Minnesota Twins take swipe at Visa/MasterCard fees

Source: Merchant Payments Coalition Alliance

Visa's logo is visible almost everywhere during soccer's World Cup, but its reception may be a little frosty at baseball's All-Star game Tuesday.

That's because the Minnesota Twins, which are hosting the game, are suing Visa and MasterCard for gouging them every time a fan buys a ticket with a credit card.

These unfair, uncompetitive "swipe fees" hurt small merchants, cost jobs, hamper the economy's recovery and raise the price of everything from clothes to gas to groceries to, yes, baseball tickets.

These fees run as high as 4 percent of a purchase. The cheapest tickets remaining at Minneapolis' Target Field earlier this week - a pair as high in the bleachers as you can get, way out at the end of right field - were going for $322 apiece. If you buy the pair with a credit card, the seller will have to fork over as much as $25.76 to the bank that issued the card - for a transaction that costs the bank only a few pennies.

Twenty-six dollars may not seem like much at first glance. But these fees add up fast to around $50 billion a year for the banks, with profit margins of thousands of percent. Compare that to merchants, who often subsist on a percentage point or two of profit.

Every merchant large and small in the country has to pay these outrageous fees because Visa and MasterCard control the vast majority of the market for credit and debit cards. They each illegally fix rates so that the banks, lured by the huge fees Visa and MasterCard permit them to charge, will use the duopoly's brands.

This unsportsman-like conduct isn't in the tradition of the free-market system that created the world's largest economy and that underpins our democracy: It's more like the robber barons and trusts and financial chicanery of the 19th century, a malignant anomaly in our capitalist system.

The Twins had joined thousands of merchants and service companies in suing Visa and MasterCard in a class-action lawsuit. But like many other companies, they dropped out when the settlement offer failed to end the abuses and precluded the merchants from ever suing Visa and MasterCard again over fees, no matter how egregiously they behave.

So the Twins have now filed their own suit to end the anti-competitive abuses of the credit-card industry.

These abuses have become so intolerable that the fees are now many merchants' second-largest operating cost after rent. Many pay out more in fees than they earn in profits on their investment and hard work. Fees here are eight times what Visa and MasterCard charge in Europe, where the markets are fairer and more competitive.

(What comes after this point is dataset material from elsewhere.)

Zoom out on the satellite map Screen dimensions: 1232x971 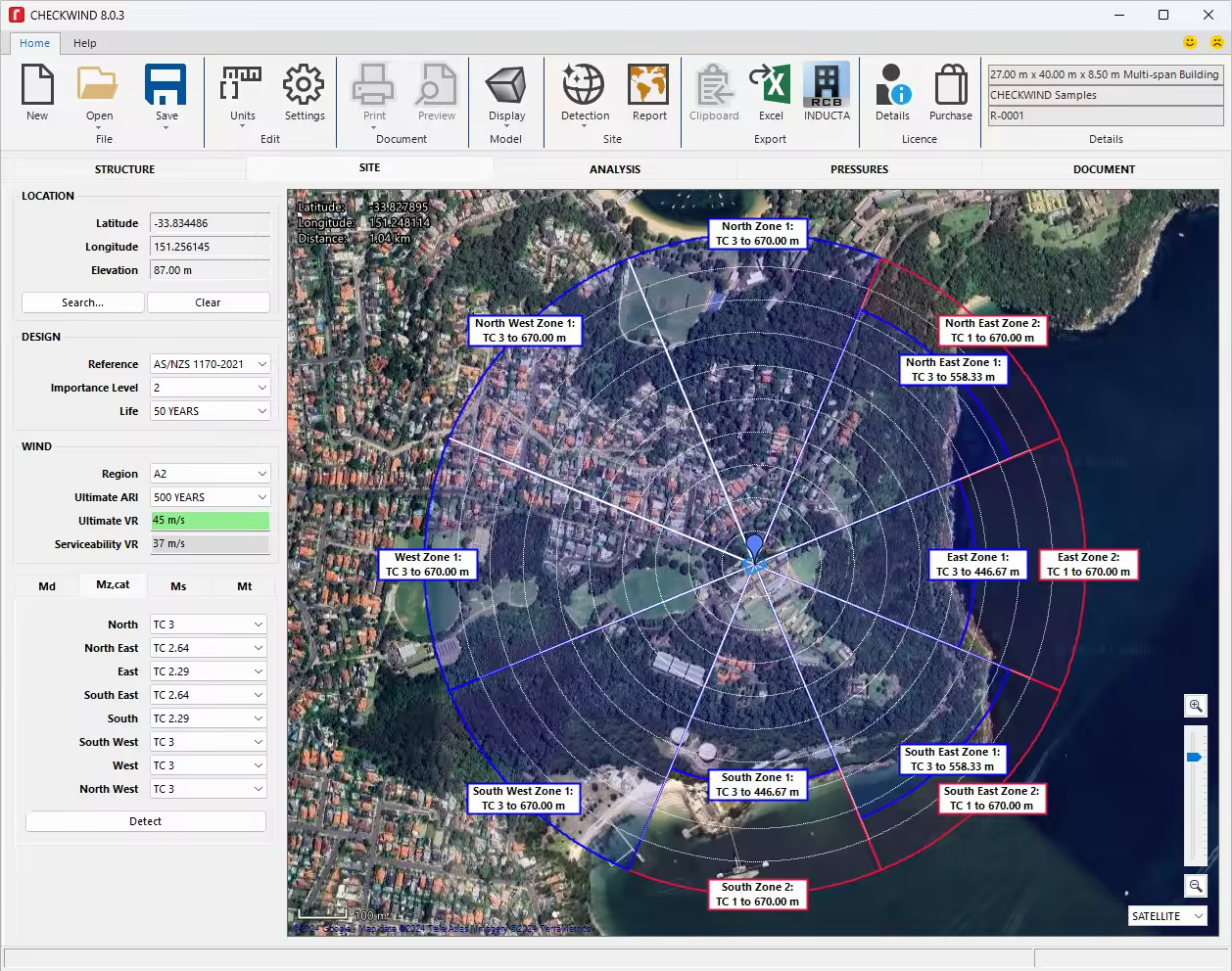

Sports have been very, very good to Visa: Surveys show more fans around the world know the brand after Visa stepped up its soccer advertising.

MasterCard, for its part, calls itself the official card of major-league baseball, though that hasn't saved the Twins from being gouged.

But when you see Visa or MasterCard's commercials on television now or their logo in a stadium, think about what these companies and their big banks are doing to you in terms of higher prices and to the entire economy in helping hold back the recovery. And then think: "Why in the world is this outrageous behavior allowed to continue?"